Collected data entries
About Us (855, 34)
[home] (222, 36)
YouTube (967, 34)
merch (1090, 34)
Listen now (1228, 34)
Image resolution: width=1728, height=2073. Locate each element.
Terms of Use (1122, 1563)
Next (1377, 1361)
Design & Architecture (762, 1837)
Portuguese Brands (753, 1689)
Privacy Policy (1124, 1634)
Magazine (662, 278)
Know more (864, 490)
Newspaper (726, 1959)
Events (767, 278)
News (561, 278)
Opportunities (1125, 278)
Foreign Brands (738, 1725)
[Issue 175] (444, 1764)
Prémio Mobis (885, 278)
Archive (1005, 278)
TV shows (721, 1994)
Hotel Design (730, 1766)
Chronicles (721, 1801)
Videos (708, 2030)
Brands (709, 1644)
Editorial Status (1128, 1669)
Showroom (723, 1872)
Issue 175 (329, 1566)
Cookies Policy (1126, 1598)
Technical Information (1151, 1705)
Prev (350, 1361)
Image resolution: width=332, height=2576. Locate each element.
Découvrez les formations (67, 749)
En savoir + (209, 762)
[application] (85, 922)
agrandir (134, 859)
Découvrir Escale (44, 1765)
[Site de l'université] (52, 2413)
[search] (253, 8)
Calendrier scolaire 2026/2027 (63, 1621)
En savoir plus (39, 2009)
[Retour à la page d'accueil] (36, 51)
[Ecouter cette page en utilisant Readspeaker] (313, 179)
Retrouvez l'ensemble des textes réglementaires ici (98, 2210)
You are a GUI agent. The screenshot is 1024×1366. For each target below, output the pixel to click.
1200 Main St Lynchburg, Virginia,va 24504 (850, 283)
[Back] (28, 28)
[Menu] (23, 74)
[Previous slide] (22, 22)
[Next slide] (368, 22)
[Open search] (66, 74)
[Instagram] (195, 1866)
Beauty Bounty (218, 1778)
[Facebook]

# EXERCISE GOAL
Write every record out again exactly.

# TASK RESULT
About Us (855, 34)
[home] (222, 36)
YouTube (967, 34)
merch (1090, 34)
Listen now (1228, 34)
Image resolution: width=1728, height=2073. Locate each element.
Terms of Use (1122, 1563)
Next (1377, 1361)
Design & Architecture (762, 1837)
Portuguese Brands (753, 1689)
Privacy Policy (1124, 1634)
Magazine (662, 278)
Know more (864, 490)
Newspaper (726, 1959)
Events (767, 278)
News (561, 278)
Opportunities (1125, 278)
Foreign Brands (738, 1725)
[Issue 175] (444, 1764)
Prémio Mobis (885, 278)
Archive (1005, 278)
TV shows (721, 1994)
Hotel Design (730, 1766)
Chronicles (721, 1801)
Videos (708, 2030)
Brands (709, 1644)
Editorial Status (1128, 1669)
Showroom (723, 1872)
Issue 175 (329, 1566)
Cookies Policy (1126, 1598)
Technical Information (1151, 1705)
Prev (350, 1361)
Image resolution: width=332, height=2576. Locate each element.
Découvrez les formations (67, 749)
En savoir + (209, 762)
[application] (85, 922)
agrandir (134, 859)
Découvrir Escale (44, 1765)
[Site de l'université] (52, 2413)
[search] (253, 8)
Calendrier scolaire 2026/2027 (63, 1621)
En savoir plus (39, 2009)
[Retour à la page d'accueil] (36, 51)
[Ecouter cette page en utilisant Readspeaker] (313, 179)
Retrouvez l'ensemble des textes réglementaires ici (98, 2210)
You are a GUI agent. The screenshot is 1024×1366. For each target below, output the pixel to click.
1200 Main St Lynchburg, Virginia,va 24504 (850, 283)
[Back] (28, 28)
[Menu] (23, 74)
[Previous slide] (22, 22)
[Next slide] (368, 22)
[Open search] (66, 74)
[Instagram] (195, 1866)
Beauty Bounty (218, 1778)
[Facebook]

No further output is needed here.